Most GAP plans are not HSA compliant. There are some traditional hospital indemnity plans which can be sold alongside an HSA but the coverage is not as comprehensive as most employees would like because traditional hospital indemnity products provide no benefits for doctor office visits, diagnostic testing, outpatient surgery, etc. If these benefits are included in the hospital indemnity policy it is no longer HSA compliant. This leaves the employer implementing a HDHP with 4 basic choices:

1. HDHP with employer funded HAS.
2. HDHP with employee funded HAS.
3. HDHP with employer funded supplemental products.
4. HDHP with employee funded supplemental products.

Of course, there may be some overlap amongst these options.

Plan Design Alternatives

Most of the GAP plans available from voluntary carriers with Best ratings of A- or higher are built on the hospital indemnity ($500 to $5,000 initial admission benefit) chassis with one or some of the benefits listed below added.

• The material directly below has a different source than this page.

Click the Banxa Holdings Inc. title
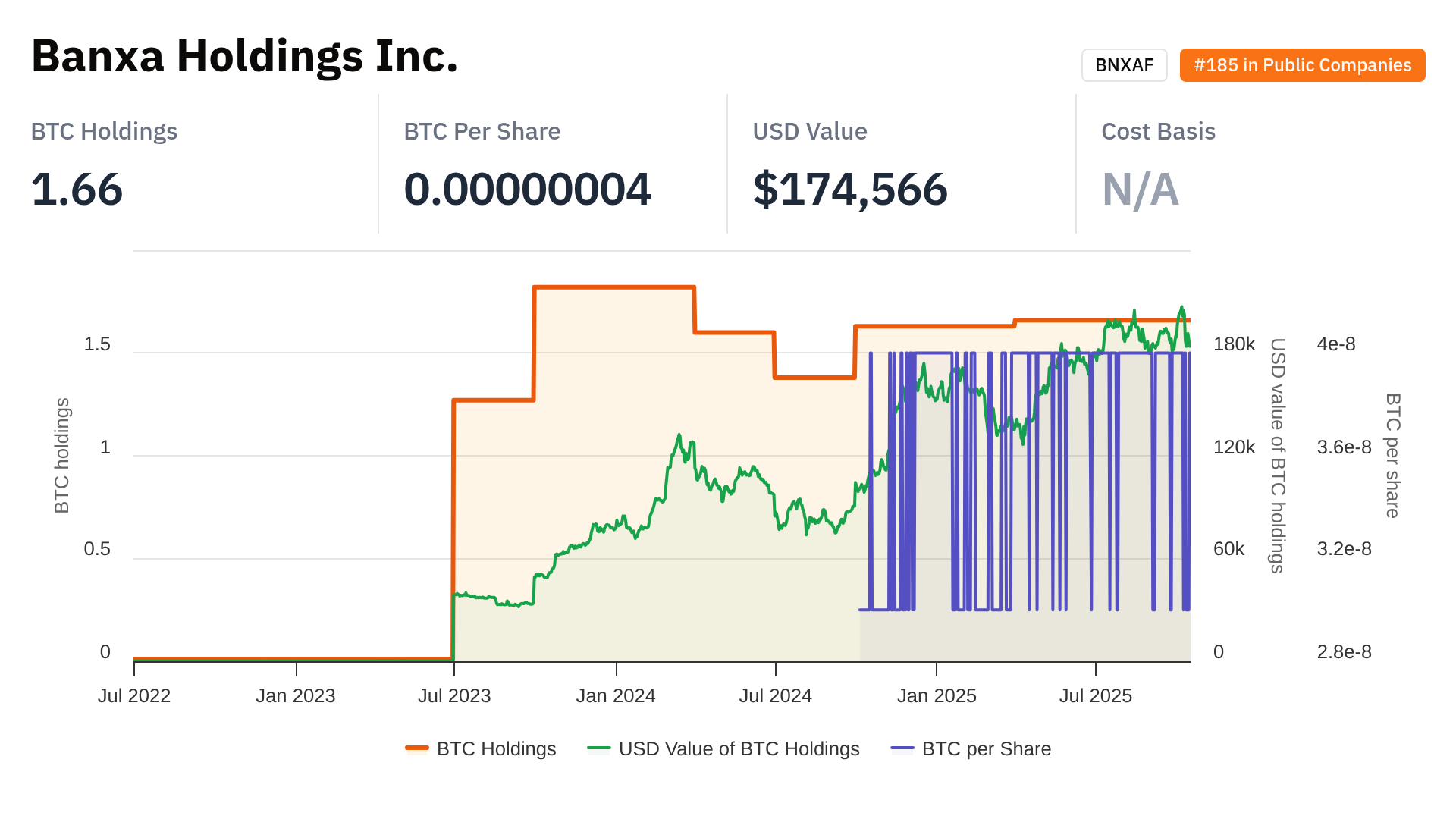Viewport: 1456px width, 819px height. [x=244, y=56]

  • Doctor's office visit ($25 to $50 per visit, annual limits)
  • Diagnostic testing ($250 to $1,000 per test, annual limits)
  • Outpatient surgery ($250 to $3,000 per surgery, annual limits)
  • Wellness benefit ($25 to $125 per year)
  • Rehabilitation unit benefit ($50 to $100 per day, annual limits)
  • Emergency room benefit ($150 to $250 per visit, annual limits)
  • Intensive care benefit ($300 to $800 per day, annual limits)

The internal limitations on these benefits definitely leave "gaps and holes" in coverage, but frequently these are not as great as the "gaps and holes" left by an HSA, depending upon plan structure.

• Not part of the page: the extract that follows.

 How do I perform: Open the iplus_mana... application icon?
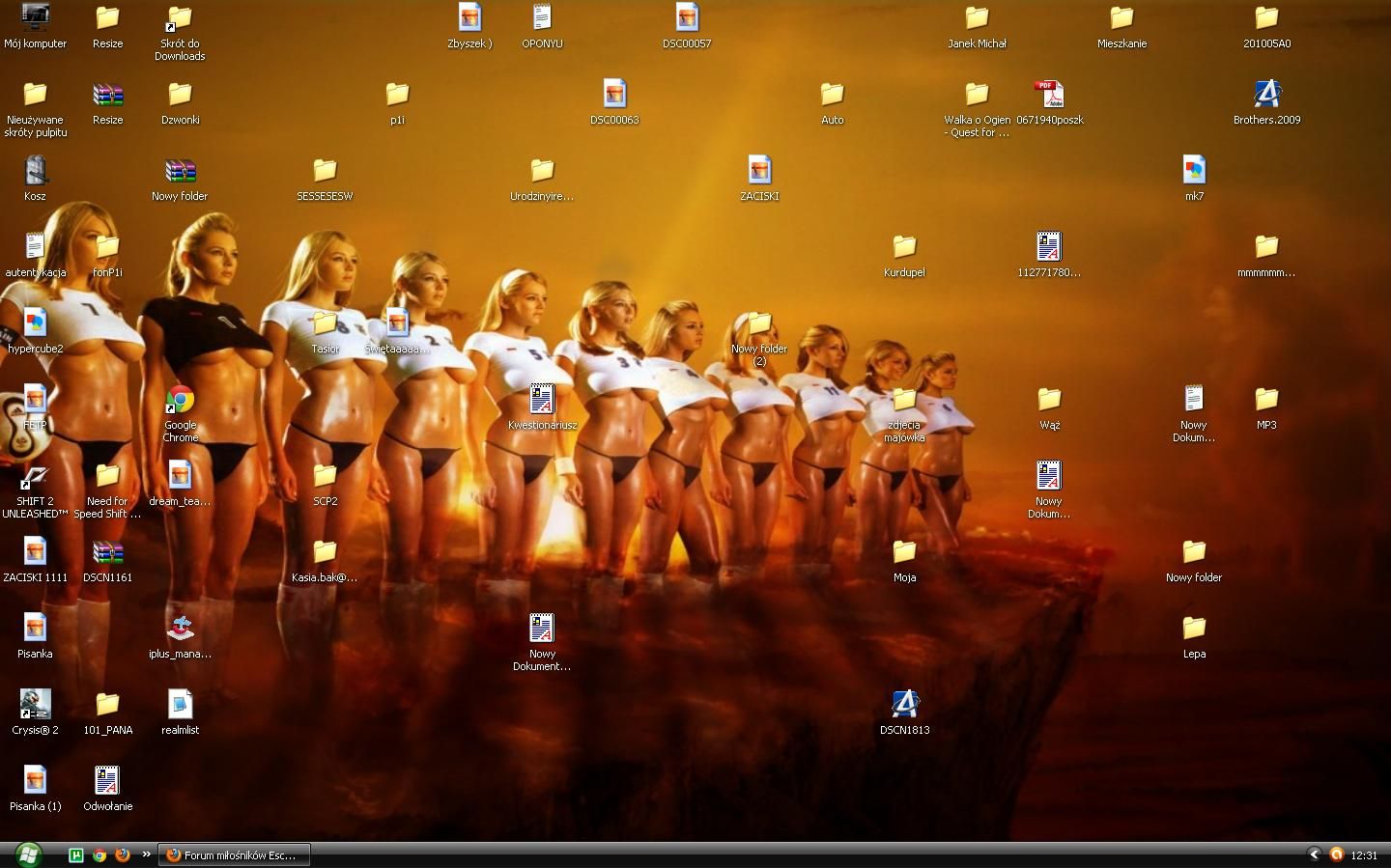180,629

Critical Illness and Accident Coverage

In addition to GAP plans, many employers also provide a low benefit ($5,000 to $10,000) critical illness policy and/or an accident policy. The critical illness policy pays a lump sum upon diagnosis of cancer, heart attack, stroke, Alzheimer's, etc. This provides the insured cash for expenses and treatments before the HDHP benefits begin. Accident coverage also provides first dollar benefits to the insured for medical expenses relating to accidents. With employer funding all these options should be economical and guaranteed issue, frequently with no pre-existing conditions clause.


There are several pitfalls to this option which should be considered:

1. Gaps and holes will remain in the coverage, even though these may be less than in an employee-funded HSA.
2. Most supplemental carriers pay off of the major medical EOB. This may put the insured in a position of having to pay up front, then be reimbursed.


Advantages to this approach which we have not discussed are:
1. The initial and obvious benefit of this option is greater employer and employee choice. It is no panacea for the cost problems facing the health insurance industry, but it does provide a different approach to be considered and analyzed.
2. If medical costs continue to rise and the employer needs to shift costs to employees, the supplemental products can be converted to voluntary products.

Computerized Comparisons of Alternatives

There are spreadsheet programs which are quite valuable in helping brokers and employers analyze alternatives. These display the current plan, the renewal quote and the new HDHP option and calculate the projected savings to both employer and employee. Then the supplemental costs and benefits are added to demonstrate which options are most cost efficient and which options provide the greater benefits.